Stated goal - Could you turn the material below, from the line with "Given: Click the 15,0 µF capacitor component" to the line with "Looking at the screenshot, I should 104,561.", into a numbered list without the blank lines?

Information given -
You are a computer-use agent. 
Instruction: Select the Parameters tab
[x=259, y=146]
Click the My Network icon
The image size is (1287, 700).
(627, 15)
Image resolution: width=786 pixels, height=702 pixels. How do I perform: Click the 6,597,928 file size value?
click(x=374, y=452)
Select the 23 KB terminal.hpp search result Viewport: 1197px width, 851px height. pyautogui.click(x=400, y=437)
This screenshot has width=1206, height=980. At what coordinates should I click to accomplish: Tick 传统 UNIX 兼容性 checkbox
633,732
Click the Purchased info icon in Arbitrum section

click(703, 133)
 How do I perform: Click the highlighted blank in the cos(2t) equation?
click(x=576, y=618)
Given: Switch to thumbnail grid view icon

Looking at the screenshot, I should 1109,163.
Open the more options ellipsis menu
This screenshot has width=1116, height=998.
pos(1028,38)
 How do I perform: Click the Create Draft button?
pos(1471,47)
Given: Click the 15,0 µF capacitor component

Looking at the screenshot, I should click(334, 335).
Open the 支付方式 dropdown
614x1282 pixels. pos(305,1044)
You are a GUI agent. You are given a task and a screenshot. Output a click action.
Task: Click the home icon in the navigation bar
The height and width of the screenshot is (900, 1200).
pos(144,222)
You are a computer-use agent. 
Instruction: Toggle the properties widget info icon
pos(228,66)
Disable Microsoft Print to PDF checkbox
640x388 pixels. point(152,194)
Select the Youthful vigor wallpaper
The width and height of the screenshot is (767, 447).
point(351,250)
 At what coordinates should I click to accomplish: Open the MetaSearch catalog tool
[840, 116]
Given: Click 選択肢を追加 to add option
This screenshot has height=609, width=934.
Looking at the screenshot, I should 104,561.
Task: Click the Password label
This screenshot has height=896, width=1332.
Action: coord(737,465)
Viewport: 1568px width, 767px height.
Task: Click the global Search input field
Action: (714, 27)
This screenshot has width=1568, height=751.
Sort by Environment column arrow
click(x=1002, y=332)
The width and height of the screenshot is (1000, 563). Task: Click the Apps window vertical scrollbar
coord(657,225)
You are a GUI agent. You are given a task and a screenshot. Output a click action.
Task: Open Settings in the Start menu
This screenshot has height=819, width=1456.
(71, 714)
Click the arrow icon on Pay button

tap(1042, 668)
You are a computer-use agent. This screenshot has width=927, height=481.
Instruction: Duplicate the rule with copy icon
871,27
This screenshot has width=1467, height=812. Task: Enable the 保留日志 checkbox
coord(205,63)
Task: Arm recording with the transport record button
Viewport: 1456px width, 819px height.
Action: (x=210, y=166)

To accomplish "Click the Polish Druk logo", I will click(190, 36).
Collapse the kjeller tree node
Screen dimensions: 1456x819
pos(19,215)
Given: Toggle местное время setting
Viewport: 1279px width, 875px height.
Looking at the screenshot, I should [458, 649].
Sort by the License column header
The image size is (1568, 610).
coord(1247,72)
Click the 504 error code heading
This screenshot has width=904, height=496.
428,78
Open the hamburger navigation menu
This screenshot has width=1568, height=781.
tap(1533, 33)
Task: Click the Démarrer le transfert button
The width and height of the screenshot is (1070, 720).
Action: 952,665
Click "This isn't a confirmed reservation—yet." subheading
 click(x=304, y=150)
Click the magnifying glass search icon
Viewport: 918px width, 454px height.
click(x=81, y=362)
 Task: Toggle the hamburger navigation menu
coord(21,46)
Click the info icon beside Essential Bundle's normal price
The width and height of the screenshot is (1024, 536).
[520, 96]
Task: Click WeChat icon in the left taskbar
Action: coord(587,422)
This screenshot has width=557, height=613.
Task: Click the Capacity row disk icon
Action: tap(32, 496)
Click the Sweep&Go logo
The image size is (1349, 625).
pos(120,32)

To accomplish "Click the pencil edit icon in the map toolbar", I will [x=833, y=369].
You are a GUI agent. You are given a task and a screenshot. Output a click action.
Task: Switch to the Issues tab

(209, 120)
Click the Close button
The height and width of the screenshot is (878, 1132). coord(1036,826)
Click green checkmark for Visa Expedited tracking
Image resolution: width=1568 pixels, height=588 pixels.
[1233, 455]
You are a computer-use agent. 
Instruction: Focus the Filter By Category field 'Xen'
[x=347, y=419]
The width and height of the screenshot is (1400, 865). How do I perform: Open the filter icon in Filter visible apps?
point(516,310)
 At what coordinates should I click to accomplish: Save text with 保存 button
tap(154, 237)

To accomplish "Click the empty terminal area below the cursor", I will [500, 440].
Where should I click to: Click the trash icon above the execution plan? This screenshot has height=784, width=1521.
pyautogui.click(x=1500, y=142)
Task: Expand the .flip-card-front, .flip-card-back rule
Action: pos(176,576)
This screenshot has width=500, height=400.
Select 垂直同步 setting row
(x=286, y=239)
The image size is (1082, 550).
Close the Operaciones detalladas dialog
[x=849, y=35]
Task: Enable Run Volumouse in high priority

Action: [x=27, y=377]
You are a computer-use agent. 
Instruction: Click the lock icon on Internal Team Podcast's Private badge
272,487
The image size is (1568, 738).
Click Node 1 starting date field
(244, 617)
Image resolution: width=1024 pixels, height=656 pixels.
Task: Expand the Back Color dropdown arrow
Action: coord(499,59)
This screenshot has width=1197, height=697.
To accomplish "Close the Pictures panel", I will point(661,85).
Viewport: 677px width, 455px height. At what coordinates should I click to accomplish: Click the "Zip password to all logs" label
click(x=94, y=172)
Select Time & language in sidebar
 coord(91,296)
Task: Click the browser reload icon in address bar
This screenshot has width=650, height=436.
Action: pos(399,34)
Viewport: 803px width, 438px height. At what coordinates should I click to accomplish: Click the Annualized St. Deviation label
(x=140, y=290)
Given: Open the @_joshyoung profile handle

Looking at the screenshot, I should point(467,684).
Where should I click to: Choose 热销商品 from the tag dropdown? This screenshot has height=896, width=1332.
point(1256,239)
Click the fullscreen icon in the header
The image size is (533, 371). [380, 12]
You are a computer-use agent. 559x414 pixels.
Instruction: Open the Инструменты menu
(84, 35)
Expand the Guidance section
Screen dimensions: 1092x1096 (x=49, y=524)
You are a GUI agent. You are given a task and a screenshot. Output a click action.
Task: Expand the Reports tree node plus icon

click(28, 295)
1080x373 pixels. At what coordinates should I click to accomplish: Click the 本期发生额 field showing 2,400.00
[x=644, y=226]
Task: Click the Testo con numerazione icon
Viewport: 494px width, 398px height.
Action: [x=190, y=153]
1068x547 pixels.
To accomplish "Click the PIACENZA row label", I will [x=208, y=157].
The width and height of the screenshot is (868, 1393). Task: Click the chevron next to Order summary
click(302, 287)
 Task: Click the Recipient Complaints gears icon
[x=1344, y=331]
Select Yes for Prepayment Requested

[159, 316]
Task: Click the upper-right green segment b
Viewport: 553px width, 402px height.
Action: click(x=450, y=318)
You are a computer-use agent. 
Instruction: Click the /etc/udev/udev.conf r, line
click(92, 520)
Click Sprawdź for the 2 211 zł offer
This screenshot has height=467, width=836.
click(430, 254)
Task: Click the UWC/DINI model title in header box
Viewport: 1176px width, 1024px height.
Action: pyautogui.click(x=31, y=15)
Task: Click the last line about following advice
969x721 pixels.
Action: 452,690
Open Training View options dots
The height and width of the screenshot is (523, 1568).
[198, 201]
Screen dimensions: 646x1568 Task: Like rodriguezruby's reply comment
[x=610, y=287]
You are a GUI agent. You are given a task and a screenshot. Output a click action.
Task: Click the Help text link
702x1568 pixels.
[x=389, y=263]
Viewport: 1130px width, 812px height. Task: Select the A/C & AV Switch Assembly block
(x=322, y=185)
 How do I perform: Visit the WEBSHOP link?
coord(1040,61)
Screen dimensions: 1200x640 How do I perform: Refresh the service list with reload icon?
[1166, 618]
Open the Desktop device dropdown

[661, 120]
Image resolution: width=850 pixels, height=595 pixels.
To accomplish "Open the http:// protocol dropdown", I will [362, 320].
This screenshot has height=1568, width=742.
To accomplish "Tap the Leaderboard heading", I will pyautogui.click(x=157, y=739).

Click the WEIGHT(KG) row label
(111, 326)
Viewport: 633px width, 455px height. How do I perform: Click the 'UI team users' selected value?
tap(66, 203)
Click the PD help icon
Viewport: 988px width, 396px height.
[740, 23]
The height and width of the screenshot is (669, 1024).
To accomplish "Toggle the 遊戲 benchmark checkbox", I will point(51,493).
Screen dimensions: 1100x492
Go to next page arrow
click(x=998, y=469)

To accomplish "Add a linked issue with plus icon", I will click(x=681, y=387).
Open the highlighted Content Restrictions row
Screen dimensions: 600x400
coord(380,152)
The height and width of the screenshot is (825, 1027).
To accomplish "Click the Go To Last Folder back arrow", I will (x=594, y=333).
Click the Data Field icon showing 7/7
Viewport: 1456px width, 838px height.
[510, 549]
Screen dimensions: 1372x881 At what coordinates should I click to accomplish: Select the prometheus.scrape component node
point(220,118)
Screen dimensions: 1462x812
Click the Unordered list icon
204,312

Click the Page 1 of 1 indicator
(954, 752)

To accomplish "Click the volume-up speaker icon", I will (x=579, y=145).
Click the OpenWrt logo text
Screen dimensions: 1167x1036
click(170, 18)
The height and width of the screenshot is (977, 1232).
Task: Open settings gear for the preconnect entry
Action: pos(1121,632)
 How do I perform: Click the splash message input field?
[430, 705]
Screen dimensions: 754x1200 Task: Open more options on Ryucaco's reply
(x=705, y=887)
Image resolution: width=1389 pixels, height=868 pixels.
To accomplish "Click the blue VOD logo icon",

Answer to this exercise -
1. Given: Click the 15,0 µF capacitor component
2. Looking at the screenshot, I should click(334, 335).
3. Open the 支付方式 dropdown
4. 614x1282 pixels. pos(305,1044)
5. You are a GUI agent. You are given a task and a screenshot. Output a click action.
6. Task: Click the home icon in the navigation bar
7. The height and width of the screenshot is (900, 1200).
8. pos(144,222)
9. You are a computer-use agent. 
10. Instruction: Toggle the properties widget info icon
11. pos(228,66)
12. Disable Microsoft Print to PDF checkbox
13. 640x388 pixels. point(152,194)
14. Select the Youthful vigor wallpaper
15. The width and height of the screenshot is (767, 447).
16. point(351,250)
17.  At what coordinates should I click to accomplish: Open the MetaSearch catalog tool
18. [840, 116]
19. Given: Click 選択肢を追加 to add option
20. This screenshot has height=609, width=934.
21. Looking at the screenshot, I should 104,561.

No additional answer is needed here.